FIG. 5 shows a configuration example of a level shift core circuit 1 used in the level converter of FIG. 4. That is, the level shift core circuit 1 used in the embodiment includes at least two p-MOSs (p-MOS transistors; to be simply referred to as p-MOS hereinbelow; n-MOS transistors are similarly referred to as n-MOS) 1101 whose source terminals are connected to a second power source (VDDH) and whose drain terminals respectively connected to level shift outputs (OUTHB, OUTH) are connected in cross-coupled connection and n-MOS 1102 whose drain terminals are respectively connected to the level shift outputs (OUTHB, OUTH), whose gate terminal is connected to INL, and whose source terminals are connected to a GND power source terminal 111. FIG. 5 shows a circuit diagram in which the GND power source side 1111 on the source side of the n-MOS 1102 is shared therebetween. FIG. 6 shows a circuit diagram in which the GND power source side 1111 on the source side of the n-MOS 1102 is independently wired.


In the configuration of the switching circuit 10 shown in FIG. 7 and used in the level converter of FIG. 4, the GND power source terminal side of the switching circuit 10 shown in FIG. 7 is independently (in parallel) connected to independent wires of the GND side on the source side of the n-MOS in FIG. 6. That is, while one switching circuit is disposed in FIG. 5, two (or more) switching circuits are connected in parallel to each n-MOS of the core circuit 1, and the source side of the n-MOS 101-1 is connected to GND (ground) in the level shift core circuit 1 shown in FIG. 6. In this situation, the connection 1112 to the n-MOS 101-1 of the switching circuit can be separately conducted or can be conducted after a common connection is established (wiring lines are connected into one common connection wiring line).


As shown in FIG. 8, a pull-up circuit 3-1 used in the first embodiment of the level converter of the present invention is configured as below. That is, the configuration includes at least two (or two) p- MOS 1301 of which respective source terminals are connected to a second power source terminal (VDDH), of which respective gate electrodes are connected to a control signal E1 from a third logic circuit 13, and of which respective drain terminals are connected respectively to level shift outputs (OUTH: out-high signal, OUTHB: out-high bar signal). By adopting the above configuration, the level shifter using the pull-up circuit in accordance with the first embodiment of the present invention executes processing similar to that described above.


Each logic circuit of FIG. 4, particularly, the third logic circuit 13 has a function to output control signals E0 and E1 according to control of the first power source (VDDL). However, details thereof are not directly related to the present invention and hence description thereof will be avoided. Incidentally, for the logic circuits such as the third logic circuit 13 to output the control signals E0 and E1, known configurations can be used.

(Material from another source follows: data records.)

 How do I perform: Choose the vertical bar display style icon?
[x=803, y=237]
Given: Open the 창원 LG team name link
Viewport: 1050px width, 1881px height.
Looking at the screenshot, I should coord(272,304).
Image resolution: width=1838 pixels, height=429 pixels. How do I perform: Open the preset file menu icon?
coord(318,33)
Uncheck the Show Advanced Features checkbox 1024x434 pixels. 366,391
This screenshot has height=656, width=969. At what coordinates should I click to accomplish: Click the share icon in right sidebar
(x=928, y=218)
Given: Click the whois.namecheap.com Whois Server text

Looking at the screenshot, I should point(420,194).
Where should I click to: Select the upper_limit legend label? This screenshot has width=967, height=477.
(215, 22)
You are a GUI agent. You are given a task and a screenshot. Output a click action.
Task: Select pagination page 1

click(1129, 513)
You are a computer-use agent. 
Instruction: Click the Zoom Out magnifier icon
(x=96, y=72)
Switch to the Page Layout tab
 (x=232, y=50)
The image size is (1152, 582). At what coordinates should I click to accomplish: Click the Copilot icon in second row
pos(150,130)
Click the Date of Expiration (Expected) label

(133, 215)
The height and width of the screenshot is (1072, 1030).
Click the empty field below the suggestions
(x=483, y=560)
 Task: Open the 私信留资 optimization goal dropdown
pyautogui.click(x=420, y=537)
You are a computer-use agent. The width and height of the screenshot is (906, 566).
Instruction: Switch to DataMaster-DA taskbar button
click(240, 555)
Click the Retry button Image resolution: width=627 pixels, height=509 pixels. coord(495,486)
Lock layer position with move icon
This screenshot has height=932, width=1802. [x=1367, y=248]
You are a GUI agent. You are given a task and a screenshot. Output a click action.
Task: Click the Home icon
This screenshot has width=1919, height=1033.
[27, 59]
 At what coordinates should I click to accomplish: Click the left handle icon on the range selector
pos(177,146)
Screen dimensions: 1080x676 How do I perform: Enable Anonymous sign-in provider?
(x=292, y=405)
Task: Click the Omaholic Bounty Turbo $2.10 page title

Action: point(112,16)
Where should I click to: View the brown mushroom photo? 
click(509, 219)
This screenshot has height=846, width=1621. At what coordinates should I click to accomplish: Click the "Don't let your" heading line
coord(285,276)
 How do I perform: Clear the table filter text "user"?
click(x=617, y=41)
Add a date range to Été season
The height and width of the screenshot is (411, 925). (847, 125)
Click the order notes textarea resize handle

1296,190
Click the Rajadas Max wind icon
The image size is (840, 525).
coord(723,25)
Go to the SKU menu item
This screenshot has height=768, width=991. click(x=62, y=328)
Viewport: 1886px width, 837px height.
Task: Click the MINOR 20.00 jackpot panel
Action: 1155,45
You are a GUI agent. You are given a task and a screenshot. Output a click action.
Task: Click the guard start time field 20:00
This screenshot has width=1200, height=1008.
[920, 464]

Next, description will be given of an operation example of the first embodiment. First, operation of the level shift core circuit 1 will be described using the timing chart shown in FIG. 9. In the level converting operation using a differential power source level, level shift inputs INL (IN low signal) and INLB (IN low bar signal) are differentially inputted at a first power source level, the output (OUTH or OUTHB) on the side connected to the n-MOS receiving a high-level input is reduced to Low, and an opposite-side output (OUTHB or OUTH) is increased to a second power source level, i.e., High level.


On the other hand, the operation of the level converter including the switching circuit 10 and the pull-up/pull-down circuit 3 is conducted according to the timing chart shown in FIG. 10. That is, when the first power source VDDL is in an on state, the control signals E0 and E1 from the third logic circuit 13 are High; when the switching circuit 10 is in an on state and the circuit 3 is in an off state, the level converter conducts a level converting operation similar to that of FIG. 9.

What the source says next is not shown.